En ce début d’année 1916, la situation militaire est bloquée sur tous les fronts et les armées mises en sommeil par l’hiver. Les Etats-majors des deux camps peaufinent leurs plans, avec l’idée de sortir de la guerre de position, guerre défensive qui ne peut conduire à la victoire, pour provoquer la percée décisive. L’Entente (Royaume-Uni, France et Russie) prépare une gigantesque offensive pour juillet sur la Somme, les Russes devant prendre à revers les Allemands sur le front Est. Côté allemand, le général en chef Von Falkenhayn cherche à reprendre l’offensive après avoir « saigné à blanc » l’armée française : il veut obliger la France à engager toutes ses forces sur un point stratégique et l’épuiser, avant de faire la percée décisive. Le choix allemand se porte sur Verdun. La ville, sur un saillant l’exposant fortement, ceinte par la Meuse, est difficile à défendre malgré la présence de nombreux forts du plan Séré de Rivières aux alentours, dont Vaux et Douaumont, et de sa citadelle. De plus, elle constitue une sorte de pointe dans la ligne de front, entourée de trois côtés par les forces allemandes. Elle est également mal reliée au territoire national par une route et une voie ferrée modestes. Les Allemands y voient donc une cible potentiellement prenable en limitant leurs pertes.

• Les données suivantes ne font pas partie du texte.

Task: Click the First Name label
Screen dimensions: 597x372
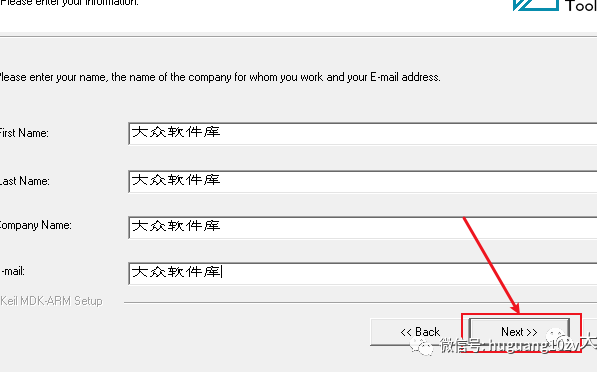Action: point(24,133)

La bataille de Verdun se déroule en deux phases distinctes, du 21 février au 18 décembre 1916. La première phase est marquée par l’offensive allemande, face à une armée française mal préparée à défendre le secteur et sous-équipée. Les Allemands avancent très rapidement en direction de Verdun mais se heurtent à une résistance acharnée des soldats français. Le général Pétain est nommé à Verdun et dès son arrivée, il réorganise la défense française avec efficacité. Les Allemands sont à quelques kilomètres de Verdun, bombardent la ville mais ne percent pas. Une dernière grande offensive est lancée début juillet, sans succès. Les combats de l’été sont sans effet. A l’automne, l’armée française, sous le commandement de Nivelle, passe à la contre-offensive : elle reprend Douaumont puis Vaux en octobre. A la mi-décembre, une dernière poussée permet de reconquérir tout le terrain perdu depuis février. La bataille se finit sur un statu quo ante.

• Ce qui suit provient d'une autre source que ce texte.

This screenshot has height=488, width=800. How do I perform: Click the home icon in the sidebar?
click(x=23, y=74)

Le bilan est terrible : environ 700 000 morts et blessés, à parts à peu près égales entre les deux camps, sur un champ de bataille aux dimensions très réduites. Le paysage est bouleversé par le déversement de millions d’obus de toutes tailles, de nombreux villages ont été rayés de la carte. Mais la plus longue bataille de la guerre n’a pas remis en cause l’équilibre des forces sur le front occidental.

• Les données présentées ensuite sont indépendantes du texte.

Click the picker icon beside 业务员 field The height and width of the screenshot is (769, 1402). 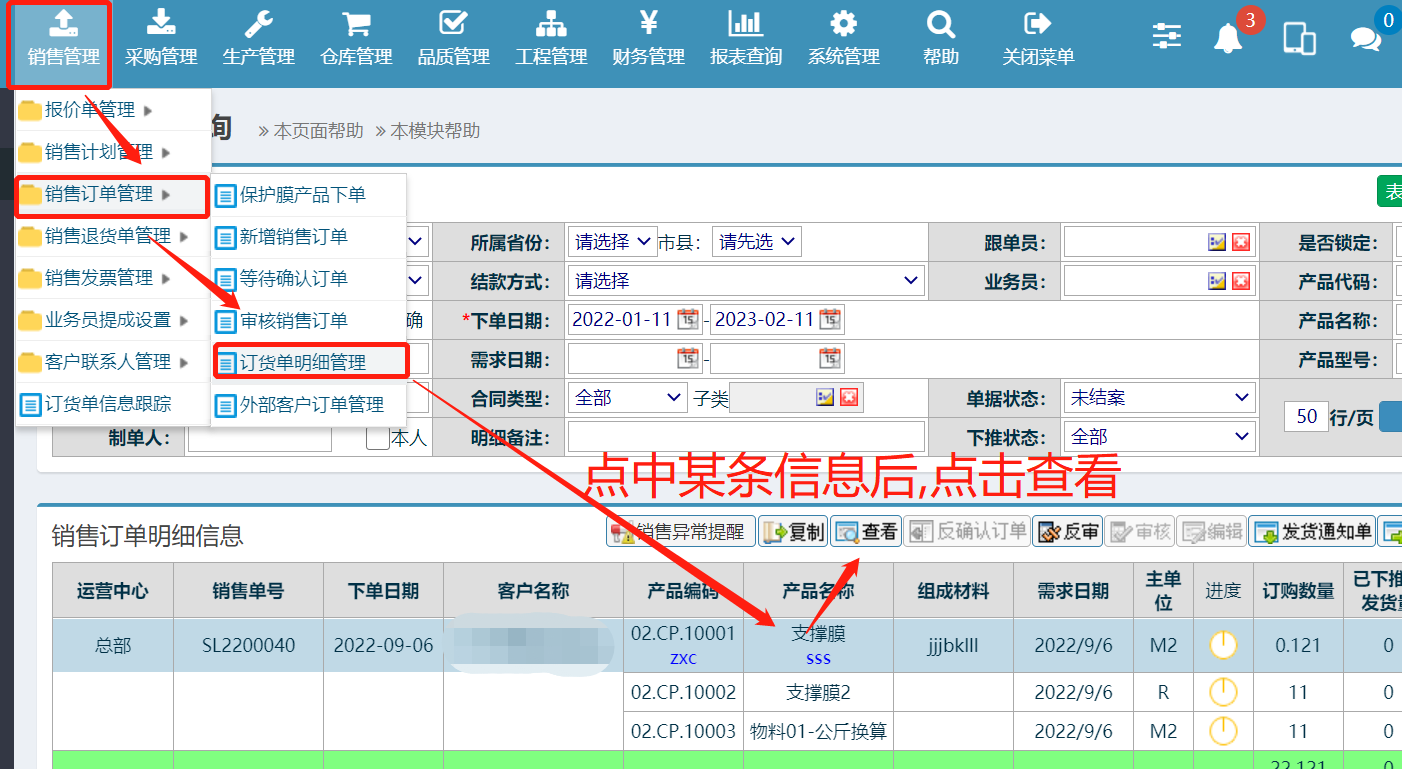(x=1217, y=282)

On peut s’interroger sur les enjeux militaires de la bataille de Verdun. L’historiographie allemande récente avance que le seul vrai enjeu était de repousser les Français de Metz et du bassin minier lorrain, l’enjeu d’épuisement de l’armée française aurait été avancé a posteriori pour justifier l’ampleur de l’engagement. La bataille de la Somme, engagée en juillet, avait des enjeux plus importants pour les deux camps et a d’ailleurs obligé les Allemands à alléger leur dispositif à Verdun, tout comme l’offensive russe de septembre à l’Est. Beaucoup d’historiens s’accordent sur le fait qu’une percée à Verdun n’aurait pas été déterminante pour la suite de la guerre. La bataille de Verdun serait donc davantage porteuse de mythes que de réalités ? Si la dimension mythique est une évidence, Verdun peut aussi être perçue comme un moment de basculement dans la stratégie, plus que dans le résultat final.
Éclairage média
ParProfesseur certifié d'histoire-géographie au collège François Legros de Reims
Le reportage diffusé lors du journal télévisé du 11 novembre 1964 revient sur un des temps forts de la Première Guerre mondiale : la bataille de Verdun. Constitué d’archives et d’infographies, il montre des images des combats, des destructions et de la logistique de guerre, abordant de nombreuses thématiques, mais sans grande structure dans le montage et le récit, et avec une voix off très solennelle. Il permet de questionner en quoi Verdun fait partie de la mémoire collective des Français.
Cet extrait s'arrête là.